From 4 January 2011 the Environment Agency (EA) has started using civil sanctions as well as a new enforcement and sanctions policy, consisting of documents which set out how the EA enforces environmental offences, how it chooses the appropriate criminal or civil sanction and how it proceeds with enforcement.

The Regulatory Enforcement and Sanctions Act 2008 gives certain regulators, including the EA, the power to impose civil sanctions in certain circumstances in England and Wales, rather than prosecuting in the criminal courts. Using civil sanctions gives the EA considerable additional flexibility in enforcement and will also help businesses and individuals resolve offences without the stigma of a criminal prosecution.

Civil Sanctions are mainly available to the EA for offences in the hazardous waste, water resources, and packaging waste sectors committed after 6 April 2010. Civil sanctions are not available for offences under a number of environmental regimes, including:

  • Offences under the Environmental Damage (Prevention and Remediation) Regulations 2009 (SI 2009/153), which implement the Environmental Liability Directive (2004/35/EC).
  • The Environmental Permitting (EP) regime offences. The government has consulted on whether civil sanctions should be introduced for EP regime offences but these are unlikely to be in place before April 2011.
  • Some water pollution offences.
  • Some waste management offences.

The following civil sanctions, which can be used on their own or in combination, will be available to the EA:

  • Fixed monetary penalty (FMP), for minor offences, of £300 for businesses and £100 for individuals.
  • Variable monetary penalty (VMP) for more serious offences than those for which a FMP would be appropriate. The level of the VMP is set by the EA using a methodology set out in its new enforcement and sanctions policy.
  • Compliance notice (CN) requiring the offender to come back into compliance.
  • Restoration notice (RN) requiring the offender to take steps to put right any damage caused as a result of its non-compliance.
  • Stop notice (SN) which might be used to put an immediate stop to any activity that is causing, or poses a significant risk of causing, serious harm to human health or the environment and where an offence is being, or is likely to be, committed.
  • Enforcement undertaking (EU). This is a written agreement between an offender and the EA for the offender to take action within a specified period to make amends for the non-compliance and its effects.
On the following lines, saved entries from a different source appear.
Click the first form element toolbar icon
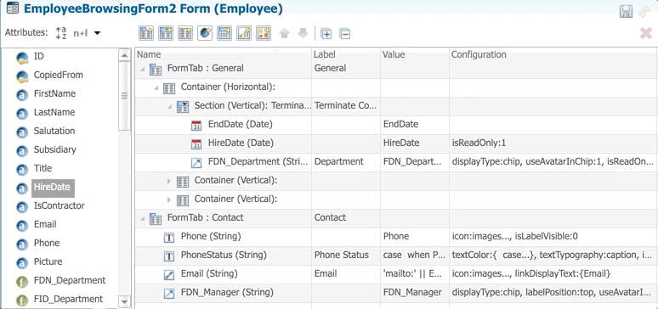The height and width of the screenshot is (309, 658). pos(145,34)
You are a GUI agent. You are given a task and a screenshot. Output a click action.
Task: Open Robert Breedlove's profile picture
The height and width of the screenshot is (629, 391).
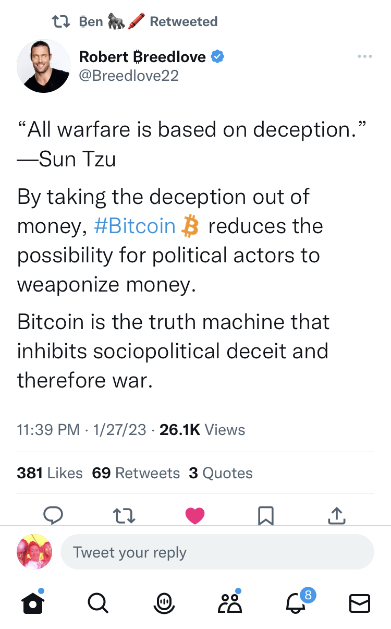pyautogui.click(x=44, y=66)
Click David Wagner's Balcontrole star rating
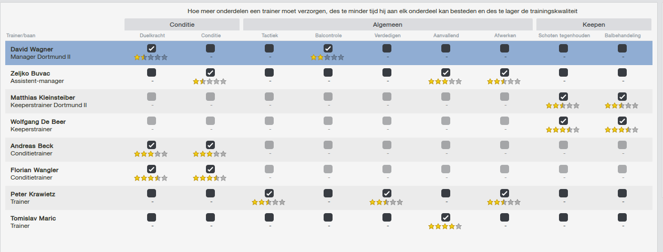 tap(327, 58)
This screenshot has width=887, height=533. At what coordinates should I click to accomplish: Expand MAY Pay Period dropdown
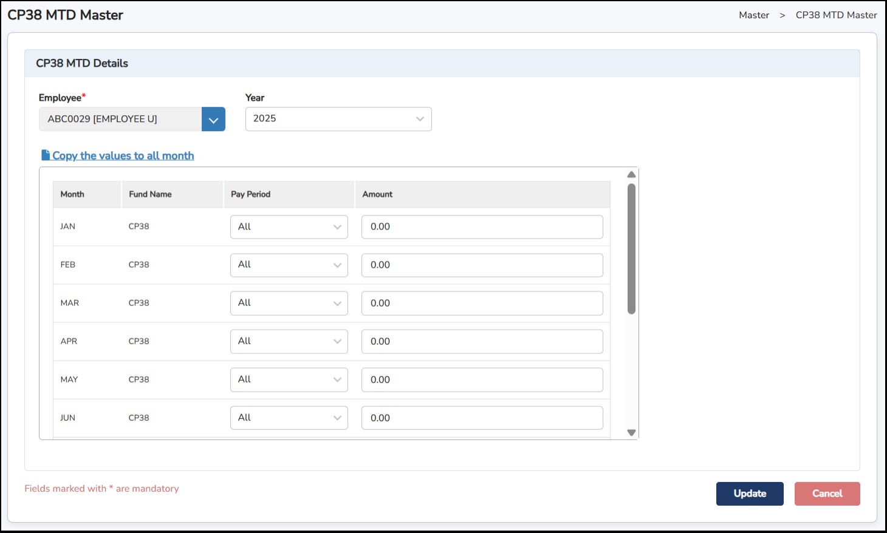pyautogui.click(x=289, y=380)
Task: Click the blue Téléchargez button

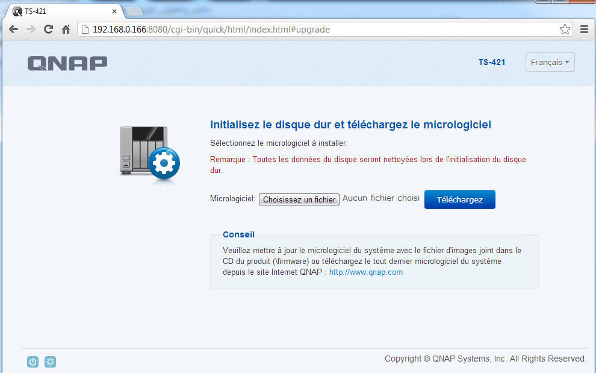Action: (459, 199)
Safety in the Oil Industry

The final report from the presidential commission investigating the causes of BP's Gulf of Mexico disaster recommended that the US oil industry adopt the North Sea approach to safety.

The US government is likely to overhaul its discredited regulatory regime covering offshore operations, which had only required companies to fill out standardised box-ticking safety audits. It is also expected that the commission will recommend the setting up of an independent safety institute responsible for auditing companies' plans.

In the UK, The Energy and Climate Change Committee has examined whether the Government was right to rule out a moratorium on deepwater drilling in the North Sea in the wake of the Gulf of Mexico oil disaster. This inquiry also considered:

  • The implications for the UK oil industry of the explosion on BP's Deepwater Horizon rig;
  • The hazards and risk of drilling in the North Sea and whether the existing safety regime and environmental rules are fit for purpose; and
  • Whether deepwater oil and gas production is necessary as the UK attempts to move to a low-carbon economy, and to what extent those fossil fuel resources would add to the country's energy security.

The report, published on 6 January 2011, raises doubts about an oil spill response in the UK and concludes that extra precautions should be considered to ensure that a deepwater drilling disaster does not happen here – but that a moratorium on deepwater drilling would undermine energy security and is not necessary.

The Committee welcomes the development of devices to respond to a deepwater blowout in the UK, but urges the Government to recognise that oil spill response equipment is not a substitute for a fully functioning blowout preventer, particularly as there are concerns about the ability of oil spill response equipment to function in the challenging environment found in the seas West of Shetland.

The Committee also commented that there needs to be absolute clarity as to the identity of the responsible party (should an oil spill occur in the UK), and liability legislation needs to ensure that those affected are compensated as soon as possible.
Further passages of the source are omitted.